En un lugar de la memoria...
Cuando era chiquita yo tenía un libro que me gustaba mucho sobre un Arlequín de Venecia, era Carnaval y el salía a pasearse con su máscara puesta. No recuerdo bien el libro, pero me gustaba porque tenía dibujos muy bonitos, sobre Venecia y sobre el Carnaval, y las niñas que salían llevaban vestidos preciosos. No recuerdo el argumento, tampoco creo que tuviera mucho. Pero al ver la gente disfrazada no se por qué me acordé de mi libro del Arlequín, y empecé a pensar donde estará ese libro y lo cierto es que no creo que lo encuentre.
Y después empecé a pensar donde estarán otros libros, como unos pequeñitos que me regaló mi mamá, que tenían pequeñas poesías (todavía me viene a la mente “Que bien hace su labor la pequeña Leonor”, sobre todo cuando nació la infanta xD) o Mi Primera Enciclopedia, un libro interesante con el que aprendí cientos de cosas como cual era el pico más alto o la fosa más honda, los distintos planetas y sus tamaños, o que existía el Salto del Ángel en Venezuela o las Cataratas del Niágara allá en Canadá (y sinceramente creo que ese libro fue fundamental en mi evolución como persona, cada vez estoy más convencida que jugó un papel fundamental en mis ansias de viajar). También quisiera volver a leer Cuando Tina berrea, con el que descubrí que había una verdura llamada lombarda (más tarde descubrí que era lila y todavía me parece que tiene forma de cola de sirena), o Marisa deshincha todo lo que pincha, de una niñita que no le gustaban los bocatas de jamón y le encontró el pitorrillo para que saliera el aire como si fuera un flotador (lo que nunca entendí es cómo no le gustaba el jamón). ¿y dónde estarán Memorias de una vaca? Apenas recuerdo la historia, que iba sobre chanchullos de los dueños de las vacas que sacaban a las de un color para dar una señal y a las de otro a pastar para dar otra, pero todavía me acuerdo de Bidani, una vaca arrogante que siempre le soltaba borderias a la prota, pero a mi me caía bien, me pareció que tenía un nombre bonito.
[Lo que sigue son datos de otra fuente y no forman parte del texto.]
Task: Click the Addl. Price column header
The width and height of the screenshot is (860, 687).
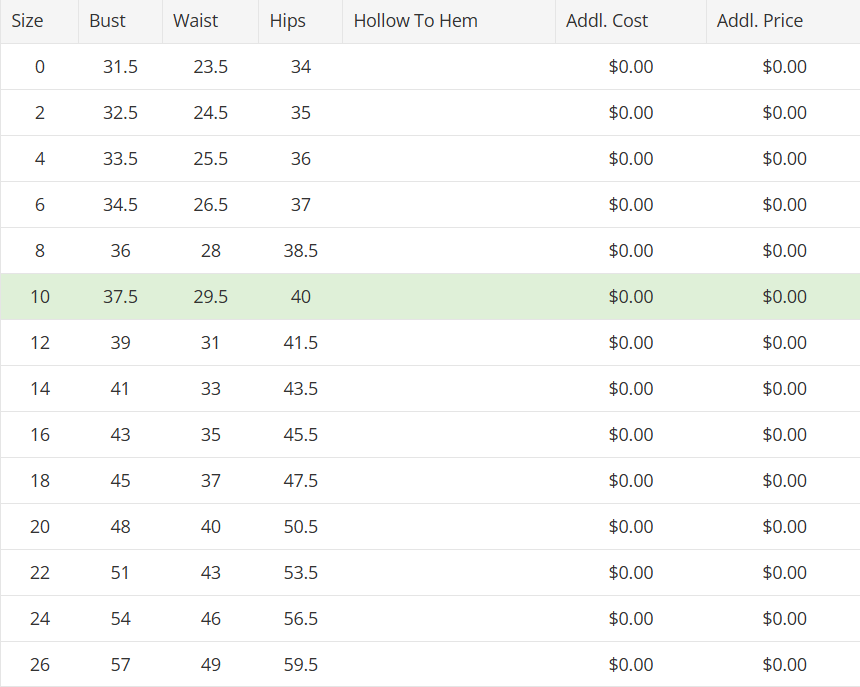Action: 783,21
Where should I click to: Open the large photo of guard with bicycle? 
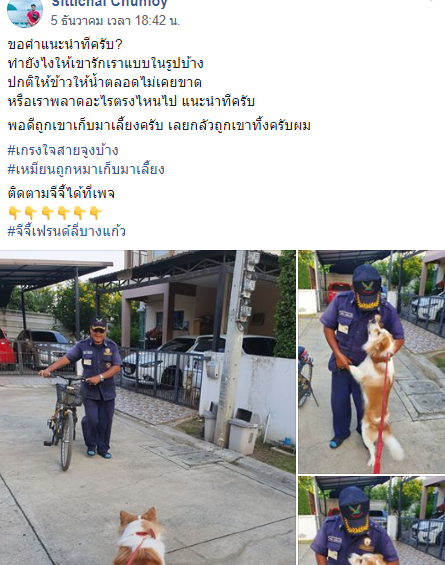click(148, 408)
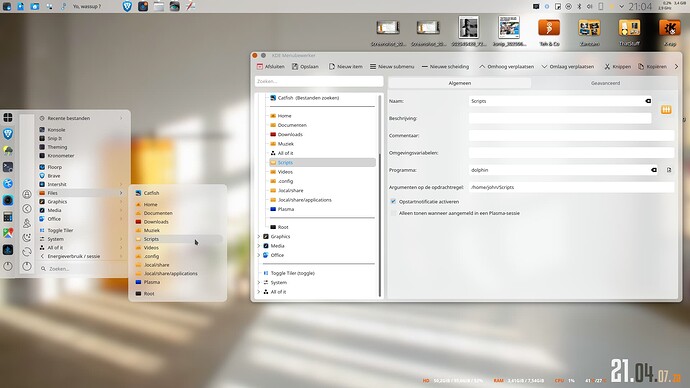This screenshot has width=690, height=388.
Task: Click the file browse icon beside Programma
Action: click(669, 170)
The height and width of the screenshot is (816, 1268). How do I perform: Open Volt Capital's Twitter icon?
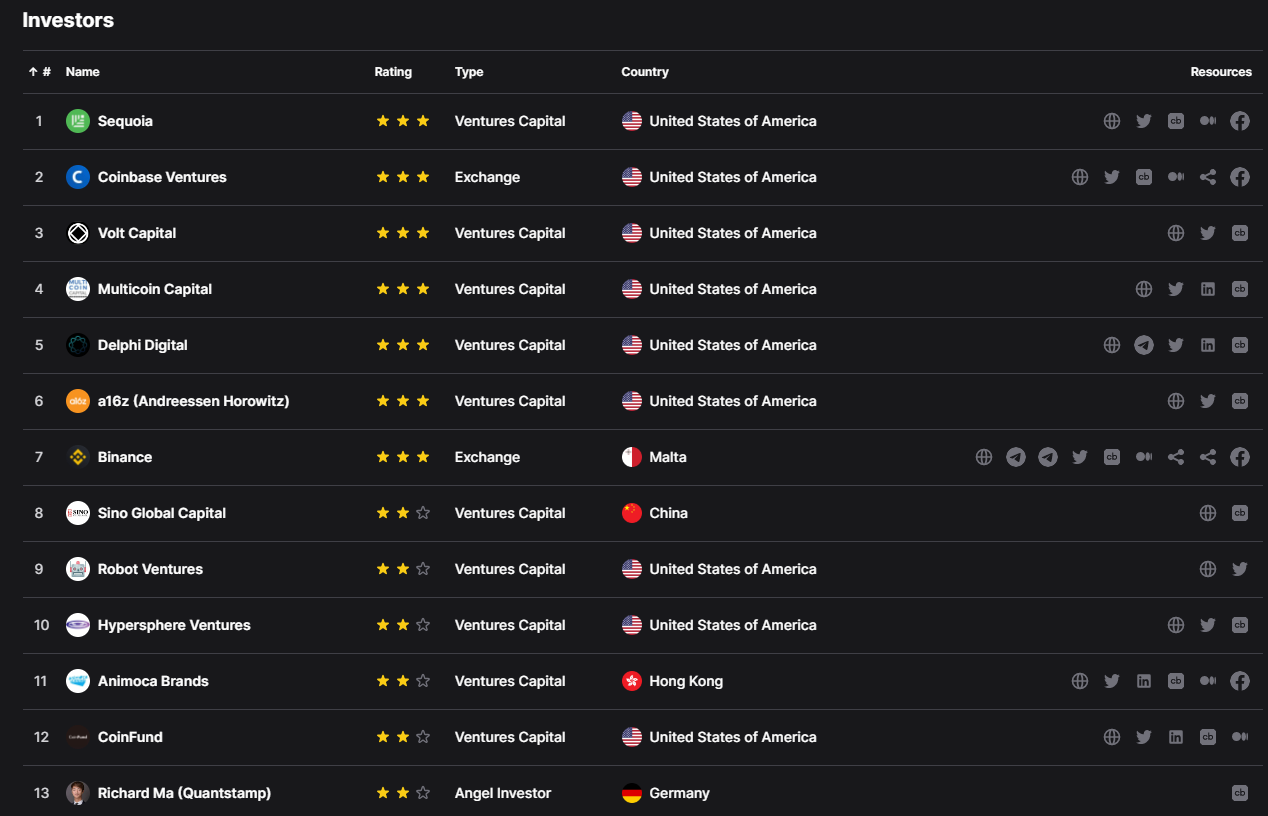click(x=1207, y=233)
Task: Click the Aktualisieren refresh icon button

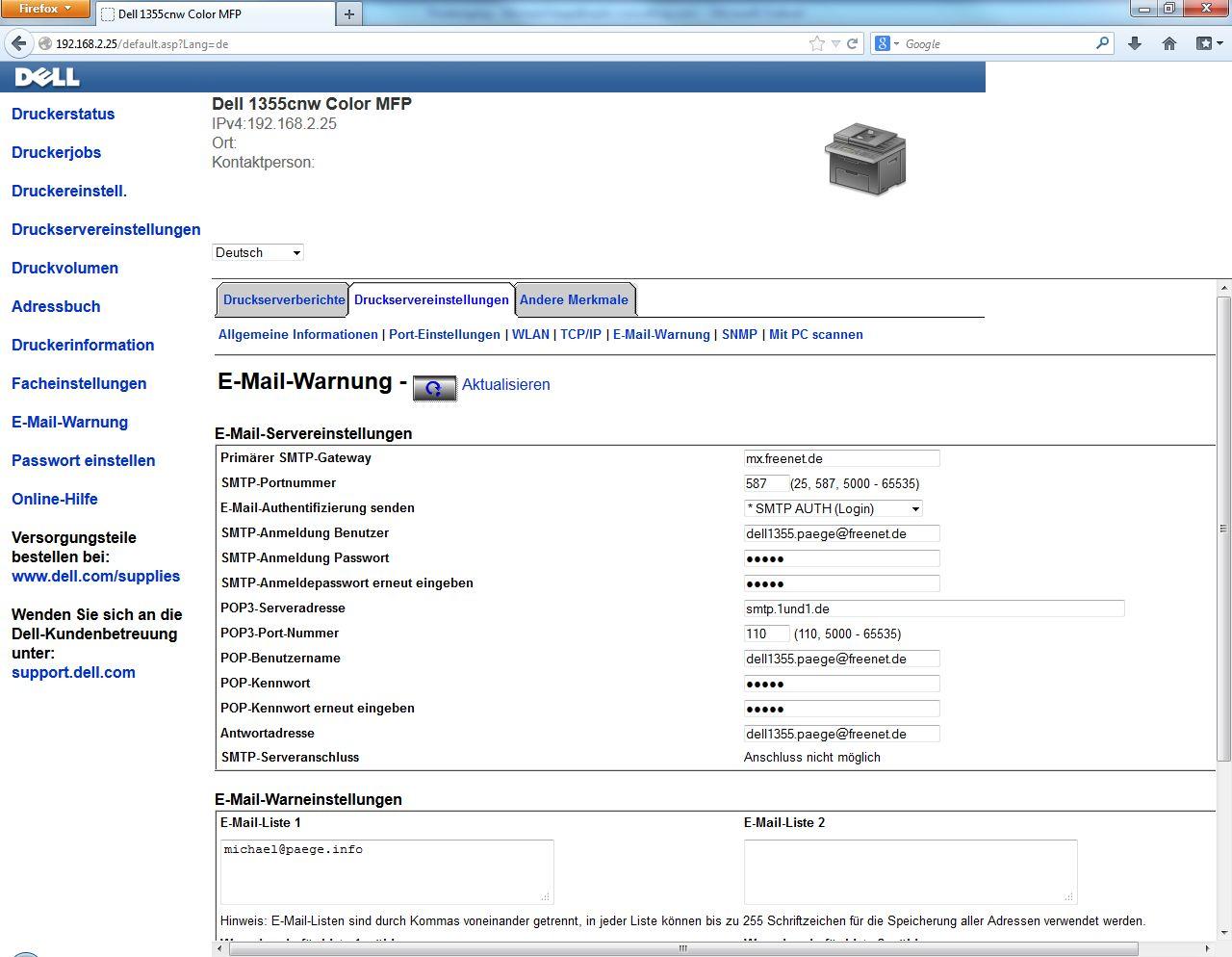Action: [434, 387]
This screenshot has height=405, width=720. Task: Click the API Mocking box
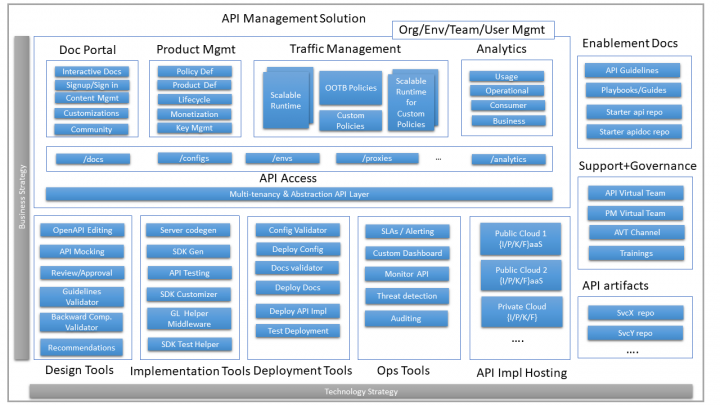coord(81,251)
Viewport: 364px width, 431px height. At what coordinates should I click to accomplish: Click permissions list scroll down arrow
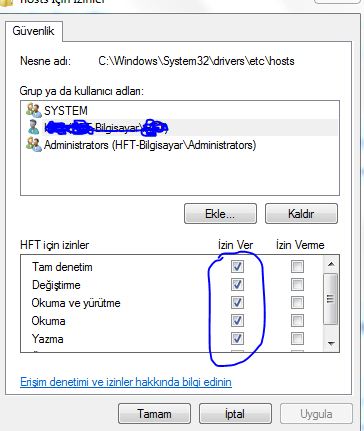click(331, 343)
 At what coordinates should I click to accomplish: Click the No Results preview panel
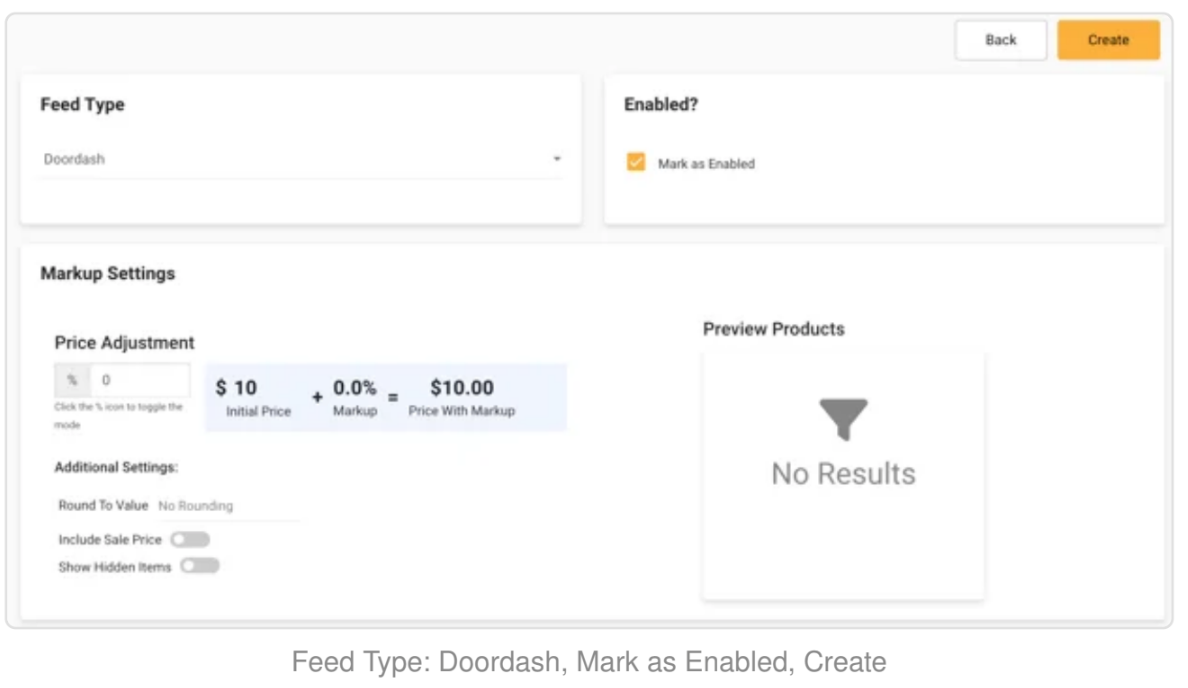[843, 476]
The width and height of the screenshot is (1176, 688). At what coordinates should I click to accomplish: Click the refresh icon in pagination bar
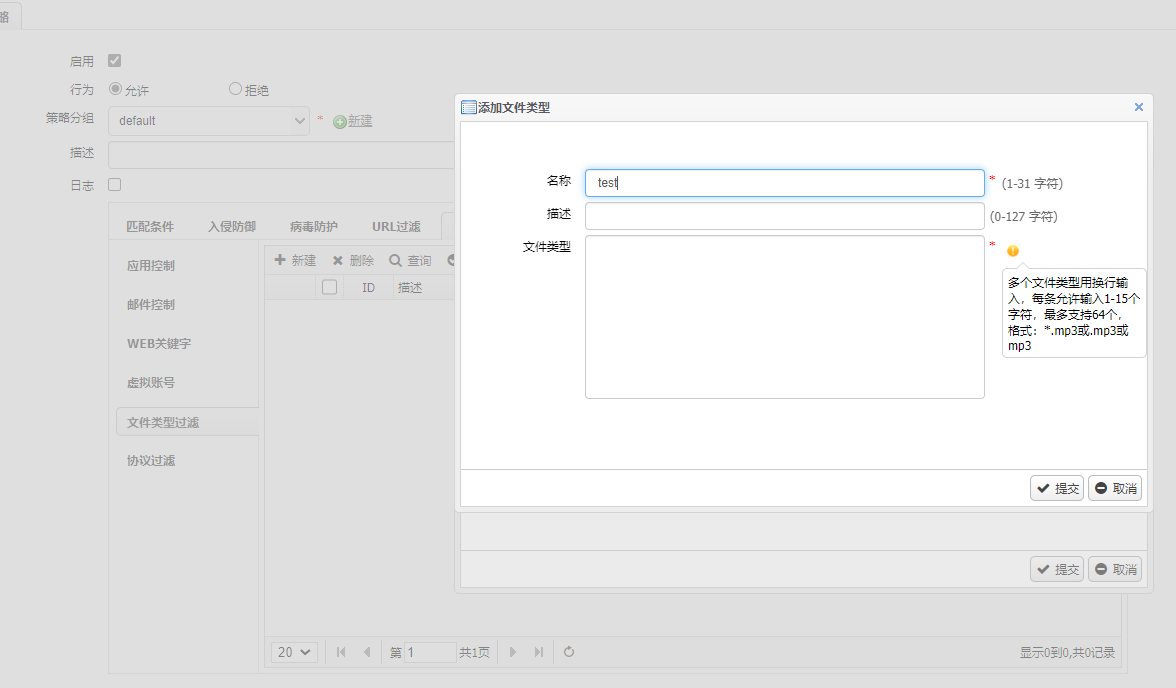point(569,652)
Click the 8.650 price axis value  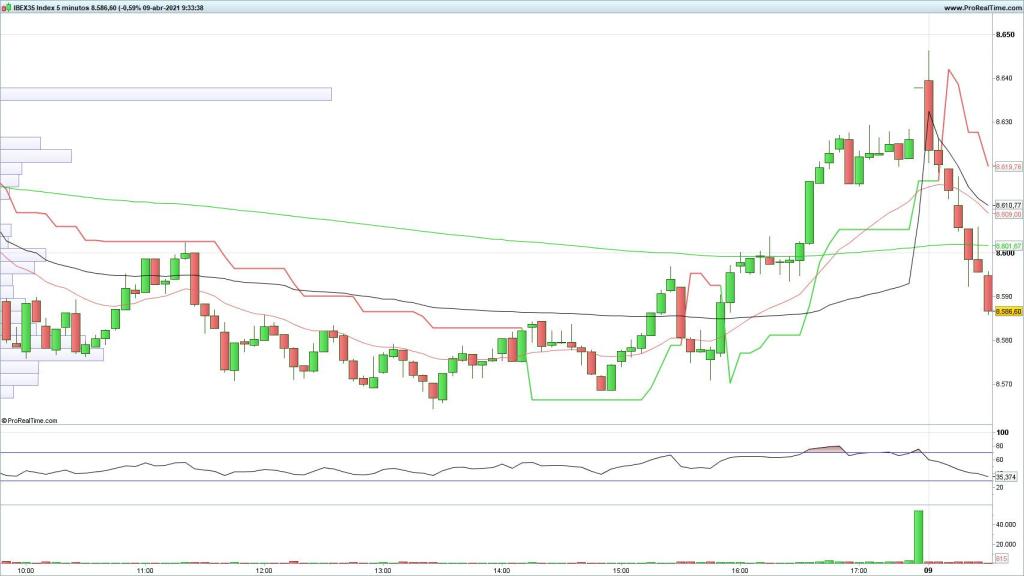coord(1005,34)
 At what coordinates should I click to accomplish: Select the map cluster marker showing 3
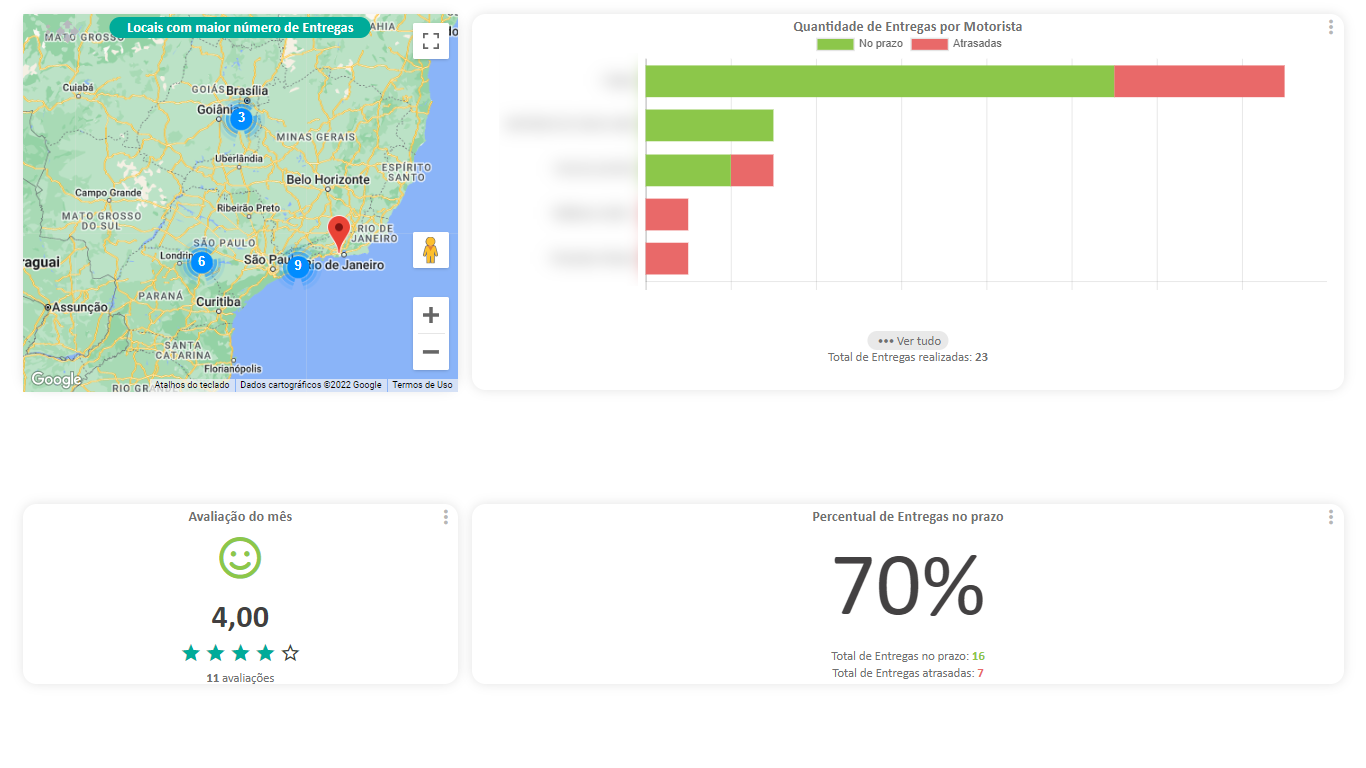241,118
Me siento triste de no saber donde pueden estar esos libros y otros muchos que no me acuerdo ni de sus títulos. Echo de menos cuando era pequeña y todo me sorprendía. Quiero volver a ser niña, aunque mi niñez fuera algo frustrada porque me preocupaba por todos los problemas, tanto de este mundo como aquellos más metafísicos (que si la Guerra del Golfo, las armas nucleares, el terrorismo, la sequía, la muerte, el futuro de nuestro planeta…mi madre aún me recuerda que me agobiaba demasiado). Pero a pesar de todo, quiero volver a mi infancia. A mirar el mundo desde abajo y ver siempre el cielo, aprendiendo miles de cosas cada día. La juventud es algo tan extraordinario que en el fondo no debería ser una cosa de niños…creo que lo dijo Oscar Wilde.